No hubo acuerdo, no hubo tregua y mucho menos voluntad de bajar el tono. La pulseada entre el cortista Marcelo Lima y el empresario Sergio Vallejos salió del terreno de las insinuaciones políticas y entró de lleno en modo combate judicial.
La audiencia de conciliación fue un trámite fallido desde el arranque: nadie cedió, nadie ofreció nada y el intento de acercamiento quedó en la nada misma. Resultado: ahora la disputa se resolverá en juicio, con una demanda que pesa nada menos que $60 millones sobre la mesa.
El conflicto viene cocinándose desde 2024, cuando Vallejos impulsó pedidos de juicio político contra Lima por sus fallos. El ministro de la Corte respondió con una demanda por daños y perjuicios, argumentando que esas maniobras afectaron su honor y su nombre.
En el medio, la novela sumó capítulos dignos de un culebrón judicial: recusaciones cruzadas, cambios de jueces y sospechas entre las partes.
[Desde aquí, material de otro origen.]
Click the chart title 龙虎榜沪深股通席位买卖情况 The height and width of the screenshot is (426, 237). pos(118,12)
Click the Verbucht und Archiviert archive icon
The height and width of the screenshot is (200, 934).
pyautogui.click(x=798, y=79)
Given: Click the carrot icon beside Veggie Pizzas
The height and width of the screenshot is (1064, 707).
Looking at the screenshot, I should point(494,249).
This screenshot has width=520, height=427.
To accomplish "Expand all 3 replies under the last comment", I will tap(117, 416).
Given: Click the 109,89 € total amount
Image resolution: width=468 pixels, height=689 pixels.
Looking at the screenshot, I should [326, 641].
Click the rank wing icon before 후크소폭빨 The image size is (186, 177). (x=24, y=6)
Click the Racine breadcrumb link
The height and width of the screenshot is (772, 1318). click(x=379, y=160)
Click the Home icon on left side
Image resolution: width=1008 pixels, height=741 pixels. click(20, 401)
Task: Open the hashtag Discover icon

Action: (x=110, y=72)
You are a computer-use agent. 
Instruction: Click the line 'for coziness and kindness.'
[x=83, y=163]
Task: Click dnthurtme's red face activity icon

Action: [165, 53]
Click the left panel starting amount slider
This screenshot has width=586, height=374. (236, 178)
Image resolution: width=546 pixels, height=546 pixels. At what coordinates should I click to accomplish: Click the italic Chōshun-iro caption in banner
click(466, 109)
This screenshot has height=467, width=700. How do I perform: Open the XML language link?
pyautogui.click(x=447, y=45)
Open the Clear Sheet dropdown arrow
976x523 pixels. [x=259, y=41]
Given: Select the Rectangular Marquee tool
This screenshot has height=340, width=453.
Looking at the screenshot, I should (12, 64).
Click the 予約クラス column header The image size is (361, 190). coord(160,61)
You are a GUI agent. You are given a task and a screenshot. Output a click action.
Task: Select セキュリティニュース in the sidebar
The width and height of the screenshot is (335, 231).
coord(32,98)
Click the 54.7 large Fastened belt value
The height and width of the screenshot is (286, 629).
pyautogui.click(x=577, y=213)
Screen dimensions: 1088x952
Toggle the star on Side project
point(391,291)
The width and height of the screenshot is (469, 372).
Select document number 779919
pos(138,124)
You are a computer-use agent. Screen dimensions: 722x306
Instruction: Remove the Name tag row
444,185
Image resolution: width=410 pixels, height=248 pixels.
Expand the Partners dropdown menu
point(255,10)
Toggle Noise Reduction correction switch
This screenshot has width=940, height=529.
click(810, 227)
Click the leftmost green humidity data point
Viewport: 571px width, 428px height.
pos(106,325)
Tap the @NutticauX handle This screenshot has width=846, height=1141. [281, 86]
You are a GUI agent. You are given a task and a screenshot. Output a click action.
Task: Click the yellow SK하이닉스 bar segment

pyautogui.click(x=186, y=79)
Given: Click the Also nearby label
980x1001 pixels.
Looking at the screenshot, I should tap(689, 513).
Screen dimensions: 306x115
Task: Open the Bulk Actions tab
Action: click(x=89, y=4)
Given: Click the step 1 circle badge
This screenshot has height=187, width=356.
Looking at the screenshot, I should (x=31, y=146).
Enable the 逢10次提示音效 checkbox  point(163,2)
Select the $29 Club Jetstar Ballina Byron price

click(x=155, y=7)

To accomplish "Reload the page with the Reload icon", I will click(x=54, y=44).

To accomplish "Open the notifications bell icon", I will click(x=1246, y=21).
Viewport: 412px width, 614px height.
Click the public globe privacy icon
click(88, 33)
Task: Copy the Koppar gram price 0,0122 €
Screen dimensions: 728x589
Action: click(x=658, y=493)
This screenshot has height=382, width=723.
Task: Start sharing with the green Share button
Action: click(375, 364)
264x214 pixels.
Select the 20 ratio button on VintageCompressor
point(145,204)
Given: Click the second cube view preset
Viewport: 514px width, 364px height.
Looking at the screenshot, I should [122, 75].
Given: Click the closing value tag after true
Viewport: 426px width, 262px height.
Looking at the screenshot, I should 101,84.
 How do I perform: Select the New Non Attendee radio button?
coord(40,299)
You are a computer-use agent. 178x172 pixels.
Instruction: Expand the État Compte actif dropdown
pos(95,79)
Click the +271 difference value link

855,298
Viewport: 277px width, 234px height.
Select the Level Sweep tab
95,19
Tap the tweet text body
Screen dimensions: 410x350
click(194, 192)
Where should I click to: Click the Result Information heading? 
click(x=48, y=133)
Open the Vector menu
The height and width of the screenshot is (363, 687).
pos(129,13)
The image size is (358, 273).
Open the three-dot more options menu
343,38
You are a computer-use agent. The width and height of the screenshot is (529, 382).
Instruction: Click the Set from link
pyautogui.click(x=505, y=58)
Pero ahora la historia entra en su fase más áspera: pruebas, testigos y una sentencia que puede dejar heridos —políticos y económicos— de ambos lados.
Durante los próximos meses, el expediente avanzará para determinar quién tiene razón, si hubo daño real y, sobre todo, si alguien va a tener que pagar la cuenta millonaria.
Porque si algo quedó claro es esto: la política empezó el conflicto… pero la Justicia lo va a terminar.